I’ve always enjoyed basketball; both playing it and watching it. There are many players in the NBA, but very few of them ever end up becoming great. Not many people can be like Michael Jordan or Bill Russell.

Average Rating

At the same time, the average player in the NBA cannot be horrible either because they are the cream of the crop in the basketball world. So I took a data set compiled of every player from the past 2 decade along with their stats to figure out how well does the average NBA player perform.

I took the net rating of all players starting from the 1996-1997 season until 2019-2020 and got an average net rating of -2. A net rating is determined by your offensive rating minus your defensive rating based on the number of possessions(usually out of 100). What this translates to is that the average player in the league would cost them about 2 points.

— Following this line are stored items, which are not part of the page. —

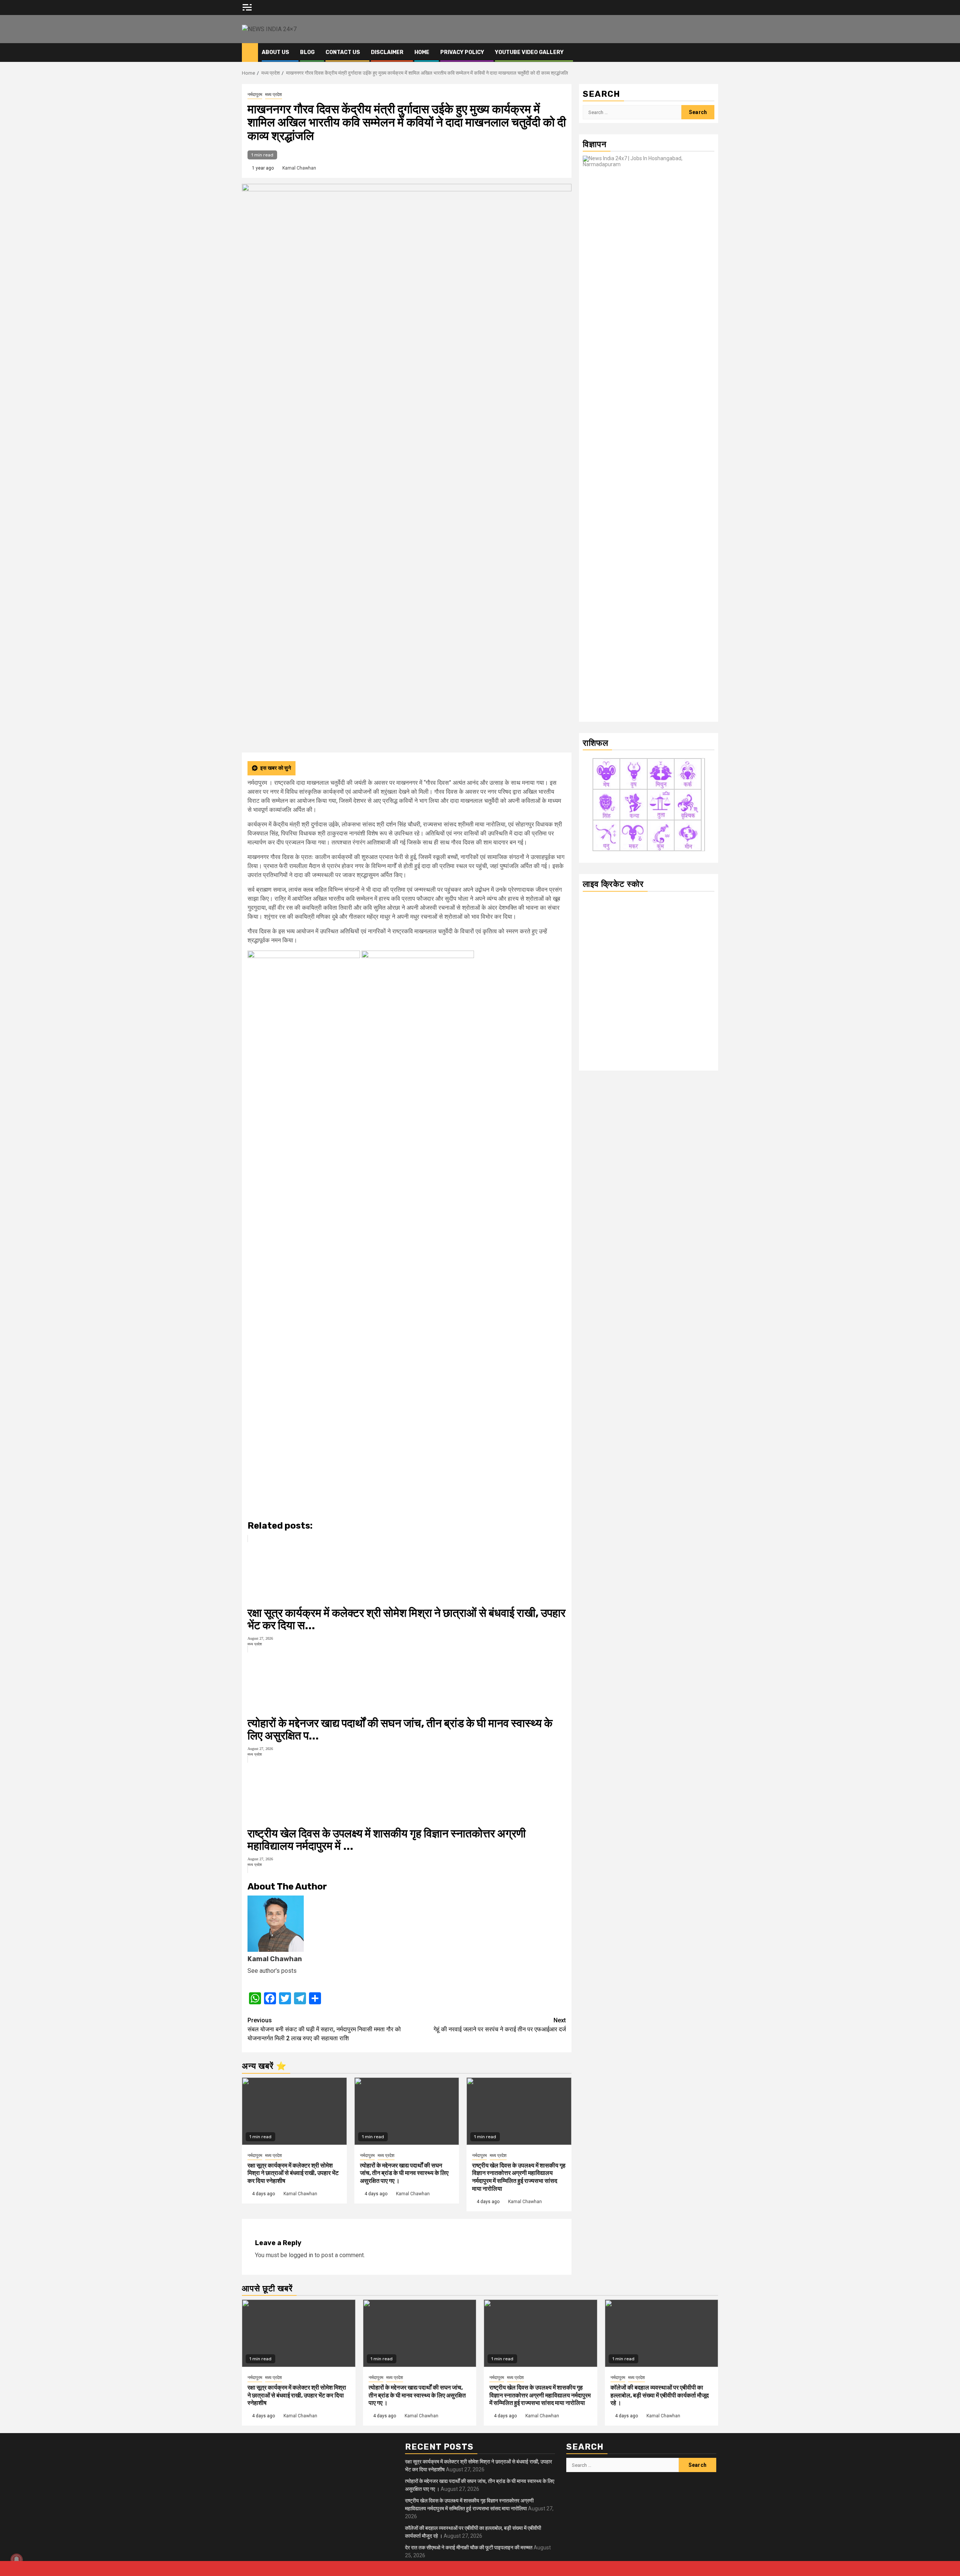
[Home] (250, 52)
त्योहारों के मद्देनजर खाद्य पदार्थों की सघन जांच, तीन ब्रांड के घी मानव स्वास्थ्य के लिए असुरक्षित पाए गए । (404, 2173)
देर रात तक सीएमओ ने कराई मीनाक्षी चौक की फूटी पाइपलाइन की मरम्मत (468, 2547)
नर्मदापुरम (255, 94)
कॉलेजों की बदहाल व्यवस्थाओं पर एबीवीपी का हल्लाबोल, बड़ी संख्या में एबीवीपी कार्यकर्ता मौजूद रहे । (659, 2395)
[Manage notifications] (16, 2559)
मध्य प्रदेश (273, 94)
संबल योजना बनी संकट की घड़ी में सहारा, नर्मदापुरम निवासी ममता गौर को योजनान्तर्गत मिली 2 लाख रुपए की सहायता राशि (324, 2029)
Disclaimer (387, 52)
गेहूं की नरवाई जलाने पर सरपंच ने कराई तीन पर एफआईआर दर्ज (500, 2025)
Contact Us (343, 52)
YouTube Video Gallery (529, 52)
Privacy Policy (462, 52)
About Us (275, 52)
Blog (307, 52)
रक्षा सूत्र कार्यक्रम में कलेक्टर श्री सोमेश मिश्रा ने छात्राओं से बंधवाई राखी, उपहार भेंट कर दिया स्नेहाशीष (293, 2173)
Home (421, 52)
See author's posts (272, 1970)
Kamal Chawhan (299, 168)
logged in (301, 2255)
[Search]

I originally wanted to predict which teams are going to make it to playoffs as well as who is more likely going to win the entire series. This however required more data that I can get my hands on. There are just way too many factors at play to predict those. So I decided to focus more on the net rating of players. With a minimum requirement of a net rating of 1 to be considered “Good”, I trained a model to predict if a player is going to be good or not. Using Eli5; I narrowed down which features plays how big of a role in determining which players are considered “Good”.

“ts_pct” is true shooting percentage which measures a players efficiency at shooting the ball.

Feature Importance

This was by far the most important feature in my model as it basically evaluates how likely the player is going to convert a possession into a basket.

According to my model; as a player’s true shooting percentage goes up so does their net rating. I then use the second most important feature in tandem with the true shot percentage to see at the very least the correlation between these two features and the influence they have over a player’s net rating.

Clearly the more games you play the more opportunity you would have in increasing your true shooting percentage. At the same time though; the opposite can happen where you consistently play bad games so your true shooting percentage drops. There are other factors at play as well.

ROC_AUC Score

I had a ROC_AUC score of .76 which isn’t the greatest score to have but at the same time its not terrible. At the very least; it was way better than the .695 I got from the random tree classifier model. It is within an acceptable margin; and my model is very flexible in the sense that it is meant to determine if a player overall is going to have a minimum net rating of 1. With some more fine tuning you can apply this model to draft picks based on stats certain potential prospects have displayed as well as calculating the overall net rating of a team to determine which team has the highest chance of making/winning the playoffs.

Dataset Link(https://www.kaggle.com/justinas/nba-players-data)